EXERCISE → Set down, word for word, the lines from the one containing "Click the 6.0 value offshore east" up to and including the one containing "pyautogui.click(x=1135, y=489)". Leave the pictures out.

INPUT →
════════
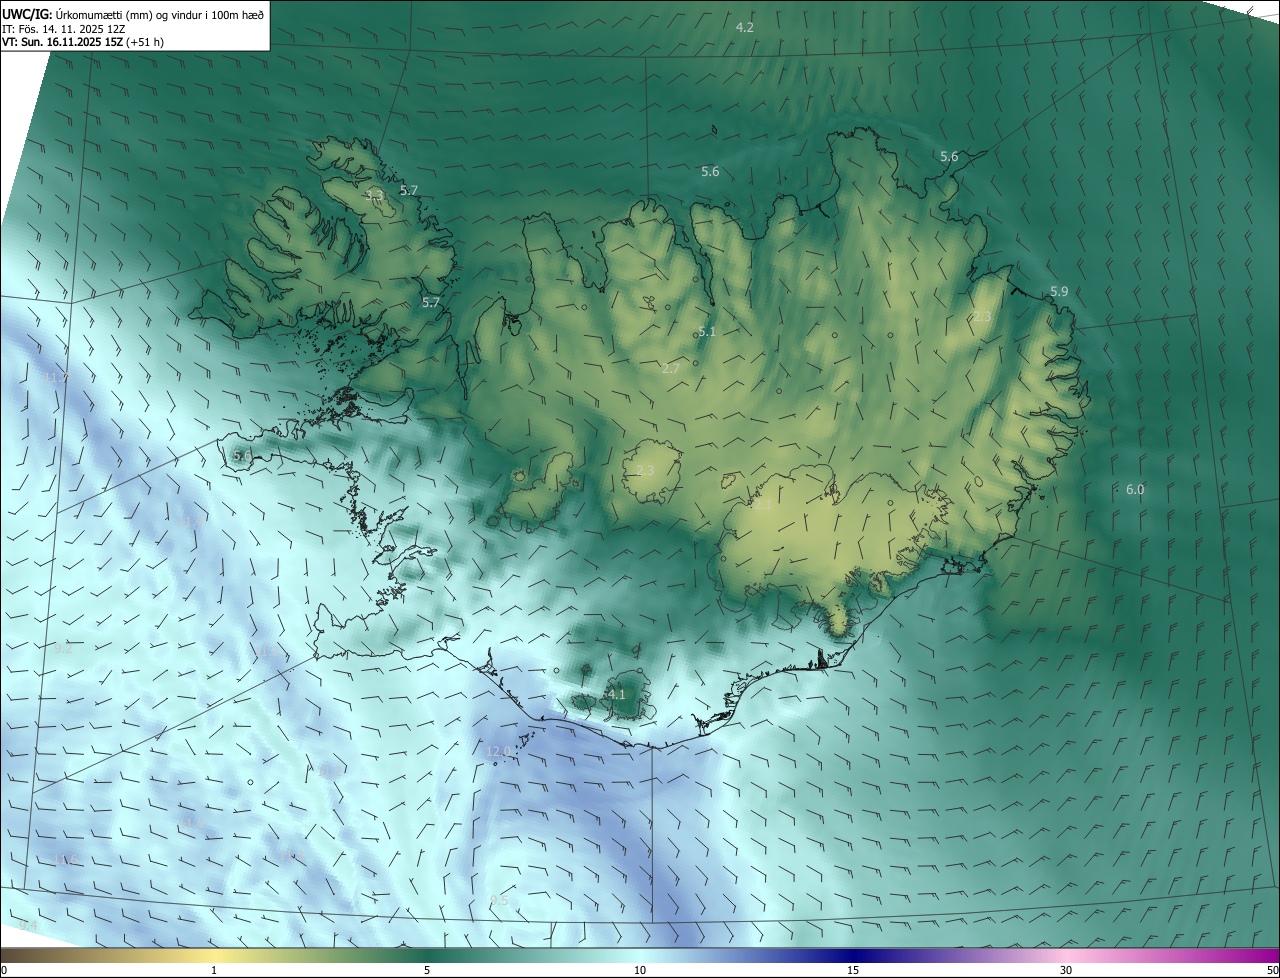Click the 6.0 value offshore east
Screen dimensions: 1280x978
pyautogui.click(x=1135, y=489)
════════
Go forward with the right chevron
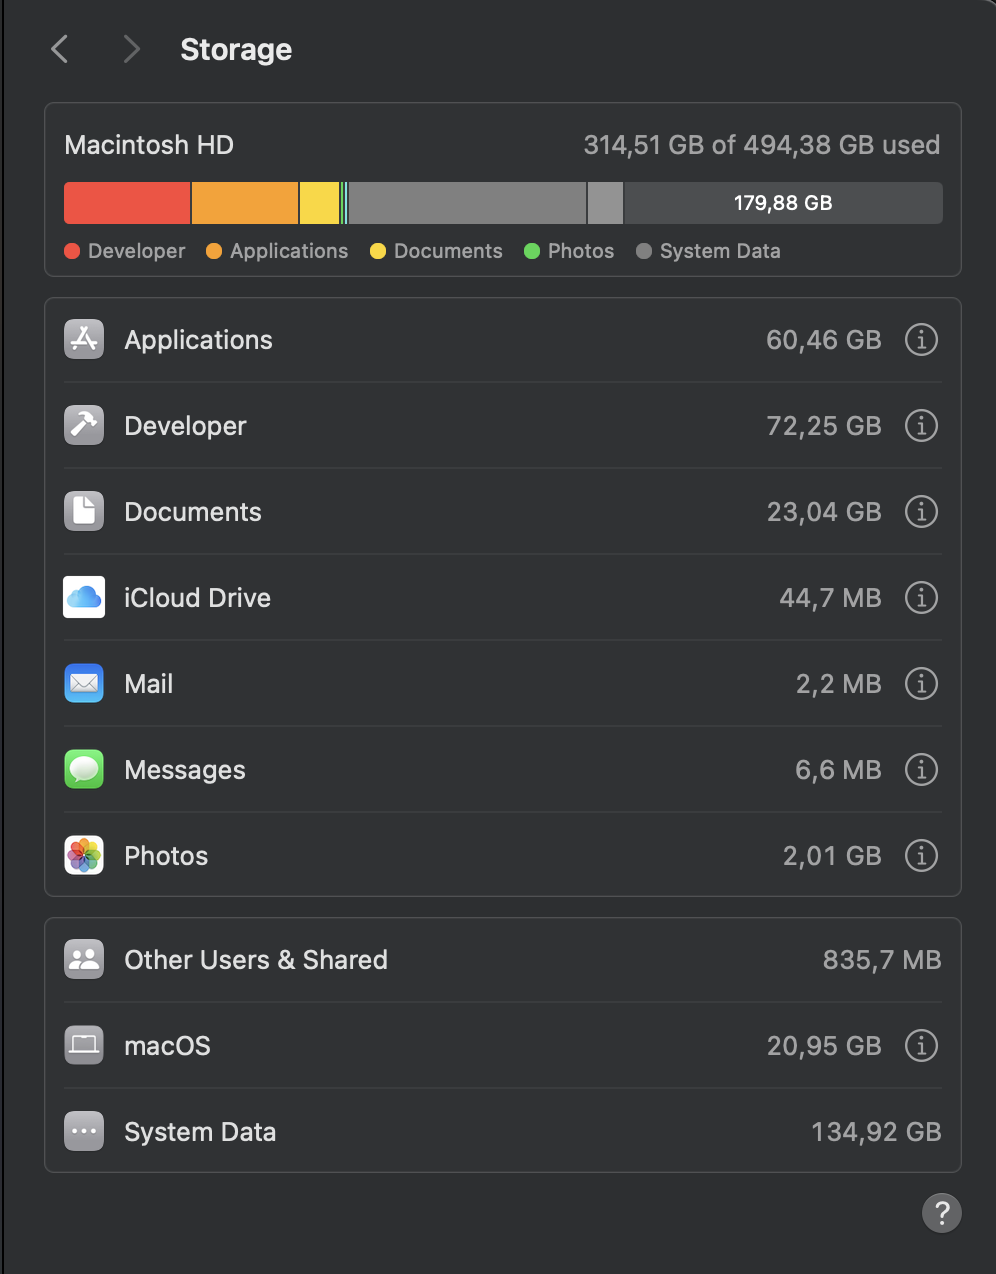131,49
════════
FINAL RESULT →
Click the 6.0 value offshore east
Screen dimensions: 1280x978
pyautogui.click(x=1135, y=489)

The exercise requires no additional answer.